Add min_replicas setting to functions
When vacuuming we need to simulate if removing an FE will result in less then min replicas available.
When creating Graphs with functions with min_replicas we need to make sure that we have enough capacity in the cluster to all of the min_replicas for all FEs.
When deploying a new graph version we need to shutdown FEs for the previous version to not 2x capacity for the current version and previous version.
In the future we want min_replicas to be configurable via SDK.
When deploying a new graph version we need to shutdown FEs for the previous version to not 2x capacity for the current version and previous version.
I think the behavior we want could be that when a new version of a graph is deployed, we keep the old version of the graph running as long as there are in flight invocations for the old version. We spin up the new version as well if we have capacity, or we don't bring up the new graph at all when we don't have enough resources.
Users have a mechanism to upgrade pending/in-flight invocations to current version, they can use that to drain invocations off the existing graph version and at that point indexify can automatically bring up the new graph version.
It will take some extra work to implement, but we get consistent behavior around how graph versions behave.
Some more thoughts on this feature -
- We don't bring up new graphs until there is enough capacity for all the replicas of function
- Introduce the notion of priority in graphs. Users can provide priority to different graphs in a namespace, and we always prioritize the higher priority graphs over the lower priority ones when capacity is constrained.

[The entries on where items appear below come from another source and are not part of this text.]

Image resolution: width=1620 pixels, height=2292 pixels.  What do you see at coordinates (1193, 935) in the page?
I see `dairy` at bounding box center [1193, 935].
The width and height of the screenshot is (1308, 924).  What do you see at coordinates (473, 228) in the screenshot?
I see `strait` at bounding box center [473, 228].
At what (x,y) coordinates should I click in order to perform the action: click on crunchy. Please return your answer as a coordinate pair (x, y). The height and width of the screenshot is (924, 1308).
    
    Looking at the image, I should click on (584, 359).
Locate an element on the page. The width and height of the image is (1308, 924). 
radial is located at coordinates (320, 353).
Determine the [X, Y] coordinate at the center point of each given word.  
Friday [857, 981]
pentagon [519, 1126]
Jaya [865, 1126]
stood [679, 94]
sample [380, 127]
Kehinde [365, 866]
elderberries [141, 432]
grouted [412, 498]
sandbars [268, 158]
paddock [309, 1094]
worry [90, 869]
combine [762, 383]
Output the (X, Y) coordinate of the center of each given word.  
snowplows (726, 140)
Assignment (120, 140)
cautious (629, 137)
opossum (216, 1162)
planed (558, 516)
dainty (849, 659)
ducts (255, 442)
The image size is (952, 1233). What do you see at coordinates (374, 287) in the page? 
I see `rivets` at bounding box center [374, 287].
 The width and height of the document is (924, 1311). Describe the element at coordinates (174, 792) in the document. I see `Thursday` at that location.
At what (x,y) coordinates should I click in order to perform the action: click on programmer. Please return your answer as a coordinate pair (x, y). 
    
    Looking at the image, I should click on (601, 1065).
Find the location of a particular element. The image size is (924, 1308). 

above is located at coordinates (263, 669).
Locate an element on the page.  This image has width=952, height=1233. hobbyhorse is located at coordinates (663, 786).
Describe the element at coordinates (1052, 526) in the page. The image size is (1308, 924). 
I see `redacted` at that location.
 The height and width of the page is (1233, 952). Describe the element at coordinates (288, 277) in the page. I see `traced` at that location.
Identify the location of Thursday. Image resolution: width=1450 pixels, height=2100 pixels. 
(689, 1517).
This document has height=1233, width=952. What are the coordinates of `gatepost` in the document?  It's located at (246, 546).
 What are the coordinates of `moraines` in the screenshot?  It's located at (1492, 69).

- Across namespace we randomly pick graphs with equal priority when capacity is constrained
- We provide operators - people who are running the indexify clusters (not users) control the priority of graphs through API and server config such that they can decide the priority of some or all graphs. This makes it easy to run multi-tenant clusters where some namespaces and graphs within them are more important than others.
- We introduce State attribute in ComputeGraph - Active, Pending and an attribute Option<PendingReason> which would denote why a compute graph would be in this state. PendingReason could be things like - Broken Graph, No Capacity, BillingRequired, etc - something operators or Indexify can set. This should probably be tracked as a separate feature but I think this is the first point where we need this.